> Passage to read
A Hopeful Look Ahead (and Back): A Review of “Humankind: A Hopeful History”

What do you think of human nature? When you look around, consider your surroundings and the society you live in – what comes to mind first? Perhaps you think of how hopeless you felt after browsing through the news app that only fed you one disturbing and bad news report after another. Perhaps you remember your last outburst of rage at the ruthlessness of the profit-driven business world and the ignorance of politicians when it comes to climate change. And you may even feel that throughout this pandemic – when people should be coming together and acting in solidarity – everyone around you is selfish and no longer bothered. Turns out, despite all this, humans are actually not that bad. You don’t believe me? Well, hear me – or rather listen out to the Dutch historian Rutger Bregman.

In his latest book, “Humankind – A Hopeful History”, published in May 2020, Bregman argues humans are fundamentally good. A simple statement, but, viewed in the light of pretty much all Western history, philosophy, psychology, and anthropology, it is radical and new. The book delves deep into the history of Western thought, beginning with the concepts of human nature of two 17th and 18th-century philosophers, Thomas Hobbes and Jean-Jacques Rousseau. Hobbes held that only a strong state and firm leadership would keep us from descending into unbridled anarchy and saw human nature as innately selfish and untrustworthy – a notion that has shaped our perception of ourselves to this day. In contrast, Rousseau saw civilisation, with its hierarchical order and notion of ownership, as the cause of discord among us and argued that in the hypothetical state of nature there would be neither envy nor mistrust.

> Activity list
(a) Name every field of Western thought against which the book review says Bregman's claim that humans are fundamentally good seems radical and new.
(b) Rewrite the book review's paragraph that begins "In his latest book" as a short bulleted list that keeps its main facts.

> Data under study
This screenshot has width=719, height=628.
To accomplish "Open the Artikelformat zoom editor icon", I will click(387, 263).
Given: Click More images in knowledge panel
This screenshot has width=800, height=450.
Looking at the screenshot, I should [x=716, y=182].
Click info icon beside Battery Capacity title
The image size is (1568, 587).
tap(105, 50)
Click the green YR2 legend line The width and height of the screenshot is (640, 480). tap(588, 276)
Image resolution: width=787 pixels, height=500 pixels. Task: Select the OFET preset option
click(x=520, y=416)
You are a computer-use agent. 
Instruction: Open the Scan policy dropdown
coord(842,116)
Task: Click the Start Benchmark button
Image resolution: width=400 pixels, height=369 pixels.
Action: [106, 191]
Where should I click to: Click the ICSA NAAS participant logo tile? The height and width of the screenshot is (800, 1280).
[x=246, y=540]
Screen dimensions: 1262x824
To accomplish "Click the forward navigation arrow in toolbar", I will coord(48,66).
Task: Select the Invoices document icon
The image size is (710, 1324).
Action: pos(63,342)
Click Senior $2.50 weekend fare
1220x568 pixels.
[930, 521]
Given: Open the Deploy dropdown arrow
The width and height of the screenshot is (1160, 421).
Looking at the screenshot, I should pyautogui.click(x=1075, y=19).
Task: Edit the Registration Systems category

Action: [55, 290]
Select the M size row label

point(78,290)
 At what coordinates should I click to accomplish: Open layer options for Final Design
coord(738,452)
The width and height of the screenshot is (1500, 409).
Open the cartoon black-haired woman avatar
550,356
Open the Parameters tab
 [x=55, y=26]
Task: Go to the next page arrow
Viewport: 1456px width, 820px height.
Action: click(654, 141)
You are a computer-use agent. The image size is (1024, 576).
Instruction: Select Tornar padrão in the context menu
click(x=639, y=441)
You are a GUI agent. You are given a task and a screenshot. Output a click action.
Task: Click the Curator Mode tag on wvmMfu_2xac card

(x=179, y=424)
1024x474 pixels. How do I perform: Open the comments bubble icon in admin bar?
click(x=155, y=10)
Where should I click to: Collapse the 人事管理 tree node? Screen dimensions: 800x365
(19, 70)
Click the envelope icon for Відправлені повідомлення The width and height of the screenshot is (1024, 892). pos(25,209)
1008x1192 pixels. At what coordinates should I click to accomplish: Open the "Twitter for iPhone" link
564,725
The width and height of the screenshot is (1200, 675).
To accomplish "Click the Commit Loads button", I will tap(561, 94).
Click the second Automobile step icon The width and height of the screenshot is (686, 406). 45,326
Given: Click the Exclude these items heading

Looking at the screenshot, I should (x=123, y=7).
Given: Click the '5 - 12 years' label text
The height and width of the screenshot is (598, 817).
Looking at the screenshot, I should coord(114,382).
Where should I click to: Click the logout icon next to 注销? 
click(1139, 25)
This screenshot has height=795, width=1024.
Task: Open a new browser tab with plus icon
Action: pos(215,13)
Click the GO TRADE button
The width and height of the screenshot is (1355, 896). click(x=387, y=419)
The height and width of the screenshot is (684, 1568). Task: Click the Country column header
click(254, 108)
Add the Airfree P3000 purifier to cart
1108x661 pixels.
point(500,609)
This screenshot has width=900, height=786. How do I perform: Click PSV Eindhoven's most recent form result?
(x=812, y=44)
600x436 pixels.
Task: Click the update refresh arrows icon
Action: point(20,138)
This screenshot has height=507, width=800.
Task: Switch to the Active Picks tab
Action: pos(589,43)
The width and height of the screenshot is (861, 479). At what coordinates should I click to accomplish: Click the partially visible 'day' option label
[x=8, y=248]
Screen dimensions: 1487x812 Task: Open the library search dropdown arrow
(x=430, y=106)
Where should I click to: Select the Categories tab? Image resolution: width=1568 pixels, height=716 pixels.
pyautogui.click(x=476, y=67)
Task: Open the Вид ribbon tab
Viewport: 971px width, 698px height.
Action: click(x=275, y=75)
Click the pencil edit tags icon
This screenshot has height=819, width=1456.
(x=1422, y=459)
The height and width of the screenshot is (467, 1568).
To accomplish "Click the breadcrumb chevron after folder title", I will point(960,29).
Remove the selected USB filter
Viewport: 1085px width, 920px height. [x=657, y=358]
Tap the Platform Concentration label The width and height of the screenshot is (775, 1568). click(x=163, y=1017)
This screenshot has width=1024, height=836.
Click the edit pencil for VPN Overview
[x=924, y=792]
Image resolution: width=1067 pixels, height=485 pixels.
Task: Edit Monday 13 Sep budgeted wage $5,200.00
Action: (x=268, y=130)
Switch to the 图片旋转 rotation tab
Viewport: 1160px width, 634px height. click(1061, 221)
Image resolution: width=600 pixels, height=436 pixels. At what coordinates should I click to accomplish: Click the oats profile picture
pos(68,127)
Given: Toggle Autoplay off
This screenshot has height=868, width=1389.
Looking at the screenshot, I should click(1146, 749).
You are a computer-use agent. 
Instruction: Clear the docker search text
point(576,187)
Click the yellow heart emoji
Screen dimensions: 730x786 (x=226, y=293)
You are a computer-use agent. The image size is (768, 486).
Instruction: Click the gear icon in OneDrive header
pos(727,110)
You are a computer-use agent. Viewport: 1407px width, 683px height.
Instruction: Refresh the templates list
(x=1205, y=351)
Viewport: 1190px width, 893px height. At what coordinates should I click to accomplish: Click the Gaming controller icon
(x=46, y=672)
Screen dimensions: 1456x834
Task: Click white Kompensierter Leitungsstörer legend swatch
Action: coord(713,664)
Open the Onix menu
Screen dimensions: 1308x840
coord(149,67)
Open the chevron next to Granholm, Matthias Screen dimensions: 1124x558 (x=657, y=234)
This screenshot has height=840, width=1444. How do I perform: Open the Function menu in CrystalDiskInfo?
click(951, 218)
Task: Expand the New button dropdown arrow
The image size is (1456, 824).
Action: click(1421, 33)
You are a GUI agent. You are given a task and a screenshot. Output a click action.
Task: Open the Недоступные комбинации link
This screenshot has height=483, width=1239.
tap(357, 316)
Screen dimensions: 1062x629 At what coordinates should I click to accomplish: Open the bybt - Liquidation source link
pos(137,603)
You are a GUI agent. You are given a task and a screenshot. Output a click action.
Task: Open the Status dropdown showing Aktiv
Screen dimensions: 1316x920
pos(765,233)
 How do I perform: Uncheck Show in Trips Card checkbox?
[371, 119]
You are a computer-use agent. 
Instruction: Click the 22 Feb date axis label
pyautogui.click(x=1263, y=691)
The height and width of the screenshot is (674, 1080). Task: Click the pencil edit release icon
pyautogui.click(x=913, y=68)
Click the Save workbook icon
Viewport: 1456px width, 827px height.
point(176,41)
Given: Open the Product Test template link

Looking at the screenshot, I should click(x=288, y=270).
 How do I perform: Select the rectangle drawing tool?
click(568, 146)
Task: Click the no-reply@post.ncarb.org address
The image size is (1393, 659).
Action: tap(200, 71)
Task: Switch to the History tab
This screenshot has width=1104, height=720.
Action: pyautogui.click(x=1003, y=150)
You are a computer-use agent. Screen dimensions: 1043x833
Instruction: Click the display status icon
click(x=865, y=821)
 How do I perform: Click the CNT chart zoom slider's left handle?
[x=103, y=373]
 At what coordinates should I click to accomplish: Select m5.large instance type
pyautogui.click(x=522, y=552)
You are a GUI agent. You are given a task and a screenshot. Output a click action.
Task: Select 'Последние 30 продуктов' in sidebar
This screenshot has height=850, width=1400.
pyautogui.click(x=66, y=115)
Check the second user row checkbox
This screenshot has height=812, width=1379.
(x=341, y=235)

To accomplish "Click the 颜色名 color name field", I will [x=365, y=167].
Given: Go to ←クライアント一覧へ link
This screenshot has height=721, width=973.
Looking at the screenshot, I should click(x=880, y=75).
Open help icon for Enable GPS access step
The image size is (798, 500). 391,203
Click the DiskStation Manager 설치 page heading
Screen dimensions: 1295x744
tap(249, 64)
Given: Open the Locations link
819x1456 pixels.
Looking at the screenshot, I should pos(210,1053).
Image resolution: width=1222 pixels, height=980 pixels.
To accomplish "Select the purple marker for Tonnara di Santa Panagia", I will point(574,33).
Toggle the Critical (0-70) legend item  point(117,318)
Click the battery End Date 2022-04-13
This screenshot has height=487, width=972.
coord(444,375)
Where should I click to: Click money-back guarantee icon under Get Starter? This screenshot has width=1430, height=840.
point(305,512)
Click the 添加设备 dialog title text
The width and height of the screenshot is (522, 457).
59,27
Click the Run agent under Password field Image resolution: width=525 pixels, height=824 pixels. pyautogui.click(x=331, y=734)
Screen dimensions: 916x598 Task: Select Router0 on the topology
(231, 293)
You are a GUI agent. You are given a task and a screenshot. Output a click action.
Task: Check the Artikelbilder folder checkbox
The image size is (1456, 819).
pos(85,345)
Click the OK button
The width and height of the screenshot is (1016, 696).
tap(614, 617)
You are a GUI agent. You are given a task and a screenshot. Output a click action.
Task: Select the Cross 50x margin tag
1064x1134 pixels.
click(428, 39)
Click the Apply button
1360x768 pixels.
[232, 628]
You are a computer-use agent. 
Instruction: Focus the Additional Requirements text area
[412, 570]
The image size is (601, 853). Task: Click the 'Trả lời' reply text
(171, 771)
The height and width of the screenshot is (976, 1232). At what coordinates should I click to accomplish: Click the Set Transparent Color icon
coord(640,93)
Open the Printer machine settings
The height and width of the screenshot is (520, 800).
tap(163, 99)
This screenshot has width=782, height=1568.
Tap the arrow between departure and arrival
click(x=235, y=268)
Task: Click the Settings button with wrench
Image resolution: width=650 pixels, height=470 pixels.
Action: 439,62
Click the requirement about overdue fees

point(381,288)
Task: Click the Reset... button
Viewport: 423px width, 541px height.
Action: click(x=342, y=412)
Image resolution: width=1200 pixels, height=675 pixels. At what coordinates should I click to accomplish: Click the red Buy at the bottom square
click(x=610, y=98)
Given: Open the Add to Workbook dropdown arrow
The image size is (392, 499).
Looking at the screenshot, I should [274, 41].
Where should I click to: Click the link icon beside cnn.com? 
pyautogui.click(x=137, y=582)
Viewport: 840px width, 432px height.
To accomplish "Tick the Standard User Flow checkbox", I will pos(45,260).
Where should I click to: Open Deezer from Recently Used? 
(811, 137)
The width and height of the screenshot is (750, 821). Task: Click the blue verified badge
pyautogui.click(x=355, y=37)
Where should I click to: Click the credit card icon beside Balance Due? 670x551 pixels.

> Results in order
(a)
- History
- Philosophy
- Psychology
- Anthropology

(b)
- Rutger Bregman's latest book, "Humankind – A Hopeful History," was published in May 2020.
- It argues that humans are fundamentally good, a claim that is radical and new in light of Western history, philosophy, psychology, and anthropology.
- It begins with the views of human nature held by two 17th- and 18th-century philosophers, Thomas Hobbes and Jean-Jacques Rousseau.
- Hobbes saw human nature as innately selfish and untrustworthy. He held that only a strong state and firm leadership keep people from anarchy, a notion that still shapes how we see ourselves.
- Rousseau blamed civilization, with its hierarchy and ownership, for discord among people. He argued that in a hypothetical state of nature there would be neither envy nor mistrust.